__Problem details__:
As the answer, set down the lines below from the one containing "Select the 3D" through the one containing "Given: Select the Sep 16 24 column header", exactly and inclusively, and no others.

__Collected data__:
________________

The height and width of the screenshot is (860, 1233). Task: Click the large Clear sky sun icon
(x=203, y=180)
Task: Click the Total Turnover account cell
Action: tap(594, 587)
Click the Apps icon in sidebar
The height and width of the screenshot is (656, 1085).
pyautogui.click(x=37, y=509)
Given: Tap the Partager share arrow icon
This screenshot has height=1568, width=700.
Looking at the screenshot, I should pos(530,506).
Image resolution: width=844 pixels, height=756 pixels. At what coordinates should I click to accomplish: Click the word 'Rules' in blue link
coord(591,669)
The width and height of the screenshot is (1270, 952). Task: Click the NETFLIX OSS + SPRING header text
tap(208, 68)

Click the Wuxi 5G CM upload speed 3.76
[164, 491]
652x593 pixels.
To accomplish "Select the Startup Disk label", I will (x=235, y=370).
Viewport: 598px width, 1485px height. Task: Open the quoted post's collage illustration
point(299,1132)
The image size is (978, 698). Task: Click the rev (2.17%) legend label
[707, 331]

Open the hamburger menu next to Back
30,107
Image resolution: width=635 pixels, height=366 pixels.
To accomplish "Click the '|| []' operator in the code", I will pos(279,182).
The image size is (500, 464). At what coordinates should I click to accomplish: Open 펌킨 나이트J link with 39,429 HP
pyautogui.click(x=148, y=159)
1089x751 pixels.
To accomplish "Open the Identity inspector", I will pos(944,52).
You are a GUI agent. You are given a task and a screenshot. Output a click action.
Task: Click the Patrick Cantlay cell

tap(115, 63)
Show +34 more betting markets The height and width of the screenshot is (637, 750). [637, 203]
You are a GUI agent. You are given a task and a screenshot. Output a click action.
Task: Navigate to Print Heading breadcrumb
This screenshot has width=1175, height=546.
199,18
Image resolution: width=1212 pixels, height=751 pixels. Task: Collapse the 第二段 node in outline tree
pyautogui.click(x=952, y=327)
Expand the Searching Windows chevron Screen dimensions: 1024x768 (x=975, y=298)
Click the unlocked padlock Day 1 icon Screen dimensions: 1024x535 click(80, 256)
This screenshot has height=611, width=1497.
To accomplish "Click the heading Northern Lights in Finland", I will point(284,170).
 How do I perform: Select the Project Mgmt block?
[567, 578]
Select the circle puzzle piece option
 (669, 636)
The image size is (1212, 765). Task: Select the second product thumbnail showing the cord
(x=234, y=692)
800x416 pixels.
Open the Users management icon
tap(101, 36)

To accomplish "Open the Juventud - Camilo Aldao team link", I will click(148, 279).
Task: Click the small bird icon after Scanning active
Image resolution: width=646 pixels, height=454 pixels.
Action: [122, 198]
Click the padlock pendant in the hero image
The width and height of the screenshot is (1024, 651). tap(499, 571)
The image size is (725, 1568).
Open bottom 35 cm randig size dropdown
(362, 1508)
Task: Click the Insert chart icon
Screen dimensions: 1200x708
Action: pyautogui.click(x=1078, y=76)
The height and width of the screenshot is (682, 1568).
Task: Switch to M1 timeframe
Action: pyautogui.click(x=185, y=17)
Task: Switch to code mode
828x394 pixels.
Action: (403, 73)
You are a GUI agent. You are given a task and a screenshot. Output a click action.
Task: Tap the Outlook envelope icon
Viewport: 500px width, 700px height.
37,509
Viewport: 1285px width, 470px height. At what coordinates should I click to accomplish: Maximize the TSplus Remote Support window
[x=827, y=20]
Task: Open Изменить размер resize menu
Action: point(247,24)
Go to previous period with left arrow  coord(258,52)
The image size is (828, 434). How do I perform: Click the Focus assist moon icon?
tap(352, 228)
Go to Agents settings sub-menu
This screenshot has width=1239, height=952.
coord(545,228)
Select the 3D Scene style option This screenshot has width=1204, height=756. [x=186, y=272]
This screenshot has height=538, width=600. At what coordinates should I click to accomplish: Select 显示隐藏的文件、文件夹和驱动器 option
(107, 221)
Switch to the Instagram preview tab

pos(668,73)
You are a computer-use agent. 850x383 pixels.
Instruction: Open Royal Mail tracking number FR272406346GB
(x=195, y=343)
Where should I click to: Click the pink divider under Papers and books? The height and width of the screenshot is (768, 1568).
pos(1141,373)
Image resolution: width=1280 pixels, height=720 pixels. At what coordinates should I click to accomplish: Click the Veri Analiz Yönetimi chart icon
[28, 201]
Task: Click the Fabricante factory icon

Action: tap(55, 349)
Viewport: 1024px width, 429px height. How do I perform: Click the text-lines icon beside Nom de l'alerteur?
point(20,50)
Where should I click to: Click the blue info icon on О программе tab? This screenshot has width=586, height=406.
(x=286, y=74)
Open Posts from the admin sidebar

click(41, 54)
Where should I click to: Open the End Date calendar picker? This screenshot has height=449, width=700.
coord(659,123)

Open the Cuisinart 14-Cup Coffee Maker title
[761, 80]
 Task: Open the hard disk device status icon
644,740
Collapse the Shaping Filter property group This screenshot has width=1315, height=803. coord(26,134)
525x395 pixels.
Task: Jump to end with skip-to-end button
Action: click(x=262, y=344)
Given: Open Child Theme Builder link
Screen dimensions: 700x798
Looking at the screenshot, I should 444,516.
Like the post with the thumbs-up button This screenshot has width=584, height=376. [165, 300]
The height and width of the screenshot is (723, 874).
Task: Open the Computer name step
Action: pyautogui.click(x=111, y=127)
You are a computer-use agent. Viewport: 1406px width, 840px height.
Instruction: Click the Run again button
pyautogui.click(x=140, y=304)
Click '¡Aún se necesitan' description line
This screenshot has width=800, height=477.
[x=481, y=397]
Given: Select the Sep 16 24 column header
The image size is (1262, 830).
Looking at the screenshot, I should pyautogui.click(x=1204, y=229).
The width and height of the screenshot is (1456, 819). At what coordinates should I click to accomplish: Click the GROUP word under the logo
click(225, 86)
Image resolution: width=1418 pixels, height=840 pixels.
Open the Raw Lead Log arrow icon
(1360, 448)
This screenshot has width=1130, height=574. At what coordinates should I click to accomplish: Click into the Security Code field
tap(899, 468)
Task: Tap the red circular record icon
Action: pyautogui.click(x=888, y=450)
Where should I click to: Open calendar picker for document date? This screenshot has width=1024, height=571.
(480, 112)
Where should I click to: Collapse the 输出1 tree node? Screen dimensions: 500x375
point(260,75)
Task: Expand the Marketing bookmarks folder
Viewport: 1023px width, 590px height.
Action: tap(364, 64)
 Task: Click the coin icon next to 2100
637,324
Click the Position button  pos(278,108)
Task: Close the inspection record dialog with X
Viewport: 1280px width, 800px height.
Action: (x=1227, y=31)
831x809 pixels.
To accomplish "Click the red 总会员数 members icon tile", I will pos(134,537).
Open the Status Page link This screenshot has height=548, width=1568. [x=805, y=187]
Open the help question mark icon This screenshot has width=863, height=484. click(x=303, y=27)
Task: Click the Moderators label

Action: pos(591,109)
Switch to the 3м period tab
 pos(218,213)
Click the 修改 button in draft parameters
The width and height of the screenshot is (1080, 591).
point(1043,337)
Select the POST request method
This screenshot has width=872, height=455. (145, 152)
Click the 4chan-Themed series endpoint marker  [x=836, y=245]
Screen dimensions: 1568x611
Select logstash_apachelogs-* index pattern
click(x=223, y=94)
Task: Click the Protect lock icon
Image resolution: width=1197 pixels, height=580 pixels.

________________

__Reply to the task__:
Select the 3D Scene style option This screenshot has width=1204, height=756. [x=186, y=272]
This screenshot has height=538, width=600. At what coordinates should I click to accomplish: Select 显示隐藏的文件、文件夹和驱动器 option
(107, 221)
Switch to the Instagram preview tab

pos(668,73)
You are a computer-use agent. 850x383 pixels.
Instruction: Open Royal Mail tracking number FR272406346GB
(x=195, y=343)
Where should I click to: Click the pink divider under Papers and books? The height and width of the screenshot is (768, 1568).
pos(1141,373)
Image resolution: width=1280 pixels, height=720 pixels. At what coordinates should I click to accomplish: Click the Veri Analiz Yönetimi chart icon
[28, 201]
Task: Click the Fabricante factory icon

Action: tap(55, 349)
Viewport: 1024px width, 429px height. How do I perform: Click the text-lines icon beside Nom de l'alerteur?
point(20,50)
Where should I click to: Click the blue info icon on О программе tab? This screenshot has width=586, height=406.
(x=286, y=74)
Open Posts from the admin sidebar

click(41, 54)
Where should I click to: Open the End Date calendar picker? This screenshot has height=449, width=700.
coord(659,123)

Open the Cuisinart 14-Cup Coffee Maker title
[761, 80]
 Task: Open the hard disk device status icon
644,740
Collapse the Shaping Filter property group This screenshot has width=1315, height=803. coord(26,134)
525x395 pixels.
Task: Jump to end with skip-to-end button
Action: click(x=262, y=344)
Given: Open Child Theme Builder link
Screen dimensions: 700x798
Looking at the screenshot, I should 444,516.
Like the post with the thumbs-up button This screenshot has width=584, height=376. [165, 300]
The height and width of the screenshot is (723, 874).
Task: Open the Computer name step
Action: pyautogui.click(x=111, y=127)
You are a computer-use agent. Viewport: 1406px width, 840px height.
Instruction: Click the Run again button
pyautogui.click(x=140, y=304)
Click '¡Aún se necesitan' description line
This screenshot has width=800, height=477.
[x=481, y=397]
Given: Select the Sep 16 24 column header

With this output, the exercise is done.